Trump budget replaces Institute for Peace with military spending
The Trump administration will axe a Washington think-tank which designs strategies that can prevent warfare - in order to spend that money on more weapons.
2 min read
17 March, 2017
The Washington headquarters of the Institute of Peace [Getty]

The Trump administration will reportedly axe the Institute for Peace (USIP) and dozens of other governmental agencies in order to pay for a massive rise in its military spending.

The USIP was set up to explore the "nonviolent prevention and mitigation of deadly conflict abroad", but will be axed at a saving of $35.3 million per year.

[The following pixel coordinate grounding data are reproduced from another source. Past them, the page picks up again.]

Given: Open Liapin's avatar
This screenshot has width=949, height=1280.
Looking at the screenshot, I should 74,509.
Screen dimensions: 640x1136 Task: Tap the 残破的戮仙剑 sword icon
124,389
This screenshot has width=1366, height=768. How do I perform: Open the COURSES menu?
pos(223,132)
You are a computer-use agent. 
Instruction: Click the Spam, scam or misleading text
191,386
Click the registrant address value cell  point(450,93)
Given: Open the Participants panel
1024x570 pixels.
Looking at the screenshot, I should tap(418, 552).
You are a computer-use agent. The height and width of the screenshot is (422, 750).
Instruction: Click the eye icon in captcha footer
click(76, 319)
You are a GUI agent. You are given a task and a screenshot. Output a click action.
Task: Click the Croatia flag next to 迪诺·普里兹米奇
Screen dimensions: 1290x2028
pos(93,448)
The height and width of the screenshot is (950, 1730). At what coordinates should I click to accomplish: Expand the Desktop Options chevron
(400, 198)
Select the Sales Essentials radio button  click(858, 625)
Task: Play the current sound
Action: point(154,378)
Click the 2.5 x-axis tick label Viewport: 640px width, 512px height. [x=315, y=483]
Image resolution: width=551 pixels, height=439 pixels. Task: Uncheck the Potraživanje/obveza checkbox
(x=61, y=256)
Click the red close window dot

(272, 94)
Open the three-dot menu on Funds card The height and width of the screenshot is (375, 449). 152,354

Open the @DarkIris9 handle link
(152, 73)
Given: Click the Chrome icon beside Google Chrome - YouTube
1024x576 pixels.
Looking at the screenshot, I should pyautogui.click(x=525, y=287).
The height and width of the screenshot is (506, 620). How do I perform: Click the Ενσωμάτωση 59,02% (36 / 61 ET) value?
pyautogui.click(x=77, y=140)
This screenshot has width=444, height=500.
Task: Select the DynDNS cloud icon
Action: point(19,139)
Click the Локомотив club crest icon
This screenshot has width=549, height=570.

Created by Congress in 1984 and signed into law by President Ronald Reagan, its mission is to help conflict resolution around the world.

The agency has not been officially closed and it is not certain if the scheduled cuts will be made exactly as laid out in the budget.

The budget makes a heavy focus on cuts to foreign aid, whilst also emphasising a heavy military build-up.

Trump's previous military advisor, Michael Flynn, said in January that the Trump administration would adopt a foreign policy of achieving "peace through strength."

Trump's budget makes swinging cuts across the breadth of government in order to allow for a nine percent increase in defence spending and a seven percent boost to homeland security.

Funding was also cut from dozens of agencies, including the Environmental Protection Agency and State Department, at 31 percent and 29 percent respectively - in order to allow for a down-payment on the wall project between the US and Mexico.